Yeah the Rust community is... not a great place. It tends to be very politicized and hostile to anyone who doesn't like that. And as you said, there's a weirdly high occurrence of trans people and furries who make that front and center of their programming blogs. No idea what that's about, but as someone who just wants to program I kinda hate the community. But the language is good even if the community is off-putting.

but as someone who just wants to program I kinda hate the community

This is also why I haven't gone into LLMs, except instead of the community it's the models themselves that are gay (or you need to spend hours figuring out which ones have had the gayness removed).

No idea what that's about

It's because they're not programmers, they're math people who just happen to express that through programming (which is why they don't fully understand the "no backtalk from my machines" programmer mindset). These are the academic, math -> programming as end types rather than the programming-as-means/[software] engineer types (who tend to be natively compatible with imperative languages).

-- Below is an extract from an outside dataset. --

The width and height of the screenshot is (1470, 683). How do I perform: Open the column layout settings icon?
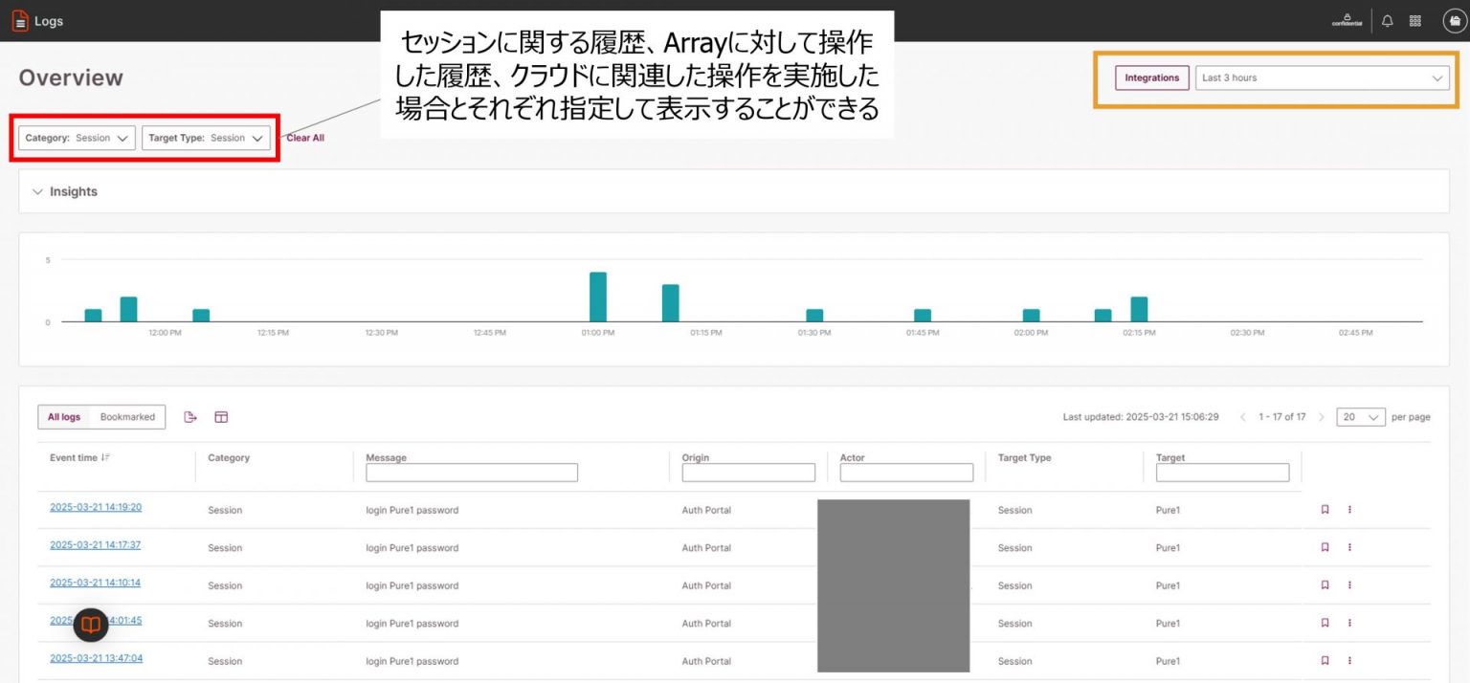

You can usually tell if a language was made by these sorts of people if it's a.) a functional-first language (where it's both mathematically pure and hence completely fucking useless), or b.) uses the penis operator ":=" to declare variables. These guys also tend to really love Vim for the same reason.

This is also why I haven't gone into LLMs, except instead of the community it's the models themselves that are gay (or you need to spend hours figuring out which ones have had the gayness removed).

R1 is not gay and will readily roleplay as literally Hitler if you jailbreak it. admittedly it's a bit harder now since they removed the web search but should be still doable.